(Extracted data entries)
== Segment start ==
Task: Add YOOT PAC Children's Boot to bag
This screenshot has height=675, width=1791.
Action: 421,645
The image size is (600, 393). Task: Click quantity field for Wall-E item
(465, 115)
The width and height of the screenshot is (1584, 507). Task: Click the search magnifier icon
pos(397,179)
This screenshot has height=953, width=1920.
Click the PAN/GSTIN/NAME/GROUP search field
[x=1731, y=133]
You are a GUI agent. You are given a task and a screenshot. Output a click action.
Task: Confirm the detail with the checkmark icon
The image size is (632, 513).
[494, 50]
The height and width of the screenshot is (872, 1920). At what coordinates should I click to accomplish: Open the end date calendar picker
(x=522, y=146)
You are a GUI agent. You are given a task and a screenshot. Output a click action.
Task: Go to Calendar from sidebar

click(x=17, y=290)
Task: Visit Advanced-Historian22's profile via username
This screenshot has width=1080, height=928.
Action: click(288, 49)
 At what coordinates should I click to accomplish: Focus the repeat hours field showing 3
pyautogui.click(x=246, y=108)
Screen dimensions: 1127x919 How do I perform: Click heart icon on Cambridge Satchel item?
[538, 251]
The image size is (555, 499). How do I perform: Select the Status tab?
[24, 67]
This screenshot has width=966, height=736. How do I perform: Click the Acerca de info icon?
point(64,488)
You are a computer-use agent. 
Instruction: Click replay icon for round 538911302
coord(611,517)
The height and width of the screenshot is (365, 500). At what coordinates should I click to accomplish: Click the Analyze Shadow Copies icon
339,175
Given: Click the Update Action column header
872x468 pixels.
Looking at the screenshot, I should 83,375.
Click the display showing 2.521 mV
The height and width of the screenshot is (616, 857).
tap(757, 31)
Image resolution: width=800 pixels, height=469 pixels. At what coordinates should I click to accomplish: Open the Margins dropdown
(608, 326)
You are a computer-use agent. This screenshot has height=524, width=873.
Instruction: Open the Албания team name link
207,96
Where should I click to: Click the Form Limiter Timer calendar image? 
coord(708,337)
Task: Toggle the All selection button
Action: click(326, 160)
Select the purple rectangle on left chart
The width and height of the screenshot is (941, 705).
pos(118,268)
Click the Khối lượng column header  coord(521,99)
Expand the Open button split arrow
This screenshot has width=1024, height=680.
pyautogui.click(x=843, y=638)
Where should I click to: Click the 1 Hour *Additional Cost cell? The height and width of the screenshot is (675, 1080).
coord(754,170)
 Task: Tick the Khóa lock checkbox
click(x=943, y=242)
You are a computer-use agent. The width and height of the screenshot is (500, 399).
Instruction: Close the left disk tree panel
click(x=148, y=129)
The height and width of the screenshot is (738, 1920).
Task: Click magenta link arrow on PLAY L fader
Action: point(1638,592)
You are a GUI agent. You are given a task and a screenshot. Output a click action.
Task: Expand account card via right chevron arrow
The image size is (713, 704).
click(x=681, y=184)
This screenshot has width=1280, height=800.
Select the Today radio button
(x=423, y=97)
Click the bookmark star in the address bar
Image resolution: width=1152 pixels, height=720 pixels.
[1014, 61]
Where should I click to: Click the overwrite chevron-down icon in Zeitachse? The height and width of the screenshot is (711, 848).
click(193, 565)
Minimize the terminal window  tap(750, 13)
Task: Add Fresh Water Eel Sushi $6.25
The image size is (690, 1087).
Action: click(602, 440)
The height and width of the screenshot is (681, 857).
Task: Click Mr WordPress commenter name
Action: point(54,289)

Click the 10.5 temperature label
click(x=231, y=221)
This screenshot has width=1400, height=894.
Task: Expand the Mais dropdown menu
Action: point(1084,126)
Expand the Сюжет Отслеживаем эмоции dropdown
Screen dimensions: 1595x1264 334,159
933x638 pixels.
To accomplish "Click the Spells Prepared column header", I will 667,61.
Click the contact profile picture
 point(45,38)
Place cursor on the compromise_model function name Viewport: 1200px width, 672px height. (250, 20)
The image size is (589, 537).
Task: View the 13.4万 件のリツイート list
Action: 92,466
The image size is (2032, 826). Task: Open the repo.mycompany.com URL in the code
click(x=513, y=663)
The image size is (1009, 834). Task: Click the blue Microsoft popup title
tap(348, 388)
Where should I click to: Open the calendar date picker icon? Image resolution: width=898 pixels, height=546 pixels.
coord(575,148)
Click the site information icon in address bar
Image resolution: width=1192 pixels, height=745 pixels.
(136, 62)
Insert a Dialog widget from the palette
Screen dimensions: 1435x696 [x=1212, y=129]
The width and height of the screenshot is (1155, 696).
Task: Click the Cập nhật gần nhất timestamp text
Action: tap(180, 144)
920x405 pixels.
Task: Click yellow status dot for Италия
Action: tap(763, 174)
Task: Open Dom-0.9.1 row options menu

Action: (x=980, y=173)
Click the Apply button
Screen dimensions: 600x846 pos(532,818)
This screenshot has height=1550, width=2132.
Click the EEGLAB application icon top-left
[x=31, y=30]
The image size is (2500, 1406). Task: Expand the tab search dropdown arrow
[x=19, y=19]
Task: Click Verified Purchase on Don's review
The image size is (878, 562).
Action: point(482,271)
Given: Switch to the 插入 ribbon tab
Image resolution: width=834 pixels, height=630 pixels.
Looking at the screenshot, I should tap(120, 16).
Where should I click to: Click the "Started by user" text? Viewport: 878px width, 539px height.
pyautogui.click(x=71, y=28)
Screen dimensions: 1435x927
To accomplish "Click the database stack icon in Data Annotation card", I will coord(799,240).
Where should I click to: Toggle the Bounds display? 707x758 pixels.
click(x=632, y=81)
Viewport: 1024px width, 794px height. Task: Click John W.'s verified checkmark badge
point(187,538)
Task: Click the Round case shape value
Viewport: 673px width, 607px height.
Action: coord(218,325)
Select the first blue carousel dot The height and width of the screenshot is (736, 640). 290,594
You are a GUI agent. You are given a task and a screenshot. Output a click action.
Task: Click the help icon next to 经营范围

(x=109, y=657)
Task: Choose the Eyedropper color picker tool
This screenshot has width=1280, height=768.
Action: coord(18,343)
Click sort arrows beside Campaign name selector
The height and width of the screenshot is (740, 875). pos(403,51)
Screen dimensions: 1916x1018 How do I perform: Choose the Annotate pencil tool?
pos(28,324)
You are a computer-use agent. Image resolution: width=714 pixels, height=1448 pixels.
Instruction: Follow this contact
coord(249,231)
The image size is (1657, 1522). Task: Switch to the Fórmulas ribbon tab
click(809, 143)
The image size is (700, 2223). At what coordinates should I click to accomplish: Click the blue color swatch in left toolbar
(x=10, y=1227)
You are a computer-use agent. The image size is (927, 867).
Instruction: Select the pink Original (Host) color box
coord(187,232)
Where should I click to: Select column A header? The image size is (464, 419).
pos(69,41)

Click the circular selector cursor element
== Segment end ==
◆ **WORK ITEM**:
Copy the stretch of the records above that runs from the line with "Select the first" through the line with "You are a computer-use agent. The image". Both end lines belong in the copy, and nothing else does.

◆ **RESPONSE TO THE TASK**:
Select the first blue carousel dot The height and width of the screenshot is (736, 640). 290,594
You are a GUI agent. You are given a task and a screenshot. Output a click action.
Task: Click the help icon next to 经营范围

(x=109, y=657)
Task: Choose the Eyedropper color picker tool
This screenshot has width=1280, height=768.
Action: coord(18,343)
Click sort arrows beside Campaign name selector
The height and width of the screenshot is (740, 875). pos(403,51)
Screen dimensions: 1916x1018 How do I perform: Choose the Annotate pencil tool?
pos(28,324)
You are a computer-use agent. Image resolution: width=714 pixels, height=1448 pixels.
Instruction: Follow this contact
coord(249,231)
The image size is (1657, 1522). Task: Switch to the Fórmulas ribbon tab
click(809, 143)
The image size is (700, 2223). At what coordinates should I click to accomplish: Click the blue color swatch in left toolbar
(x=10, y=1227)
You are a computer-use agent. The image size is (927, 867).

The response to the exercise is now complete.